:: Instructions to follow ::
In the records below, find the line containing "This screenshot has", then copy that line and all lines after it, exactly, omitting every picture.

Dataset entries
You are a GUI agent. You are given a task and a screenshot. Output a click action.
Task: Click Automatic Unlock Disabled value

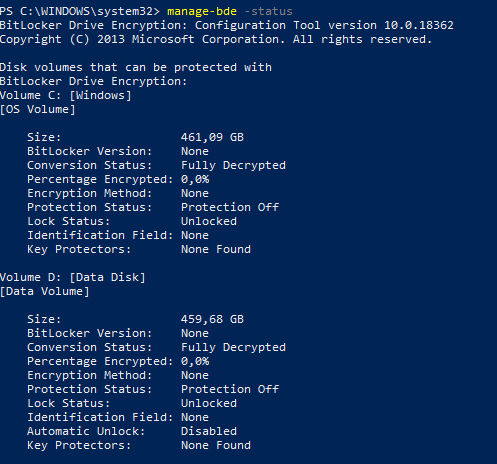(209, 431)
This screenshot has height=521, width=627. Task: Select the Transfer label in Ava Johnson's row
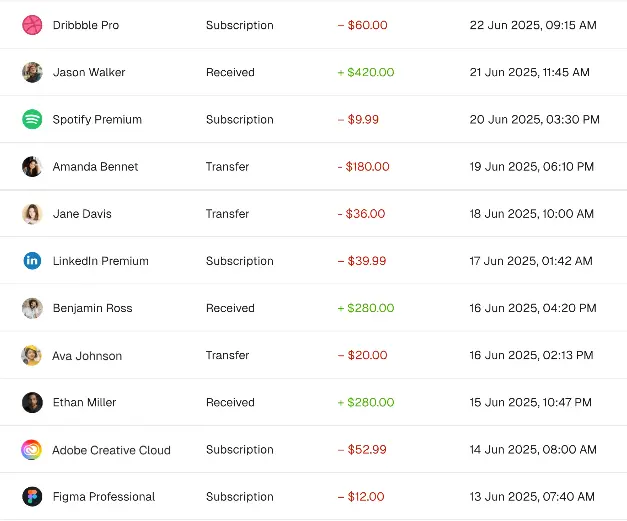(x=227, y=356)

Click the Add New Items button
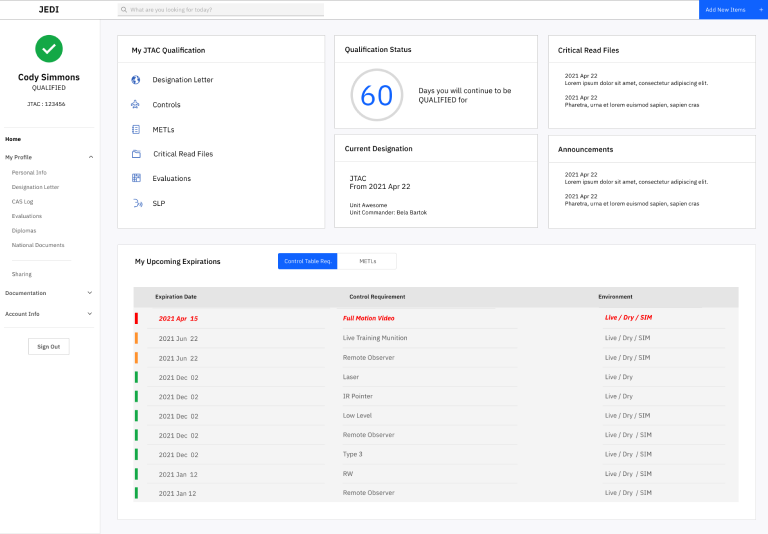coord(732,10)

:: Reply to the exercise ::
This screenshot has height=521, width=627. Task: Select the Transfer label in Ava Johnson's row
(x=227, y=356)

Click the Add New Items button
coord(732,10)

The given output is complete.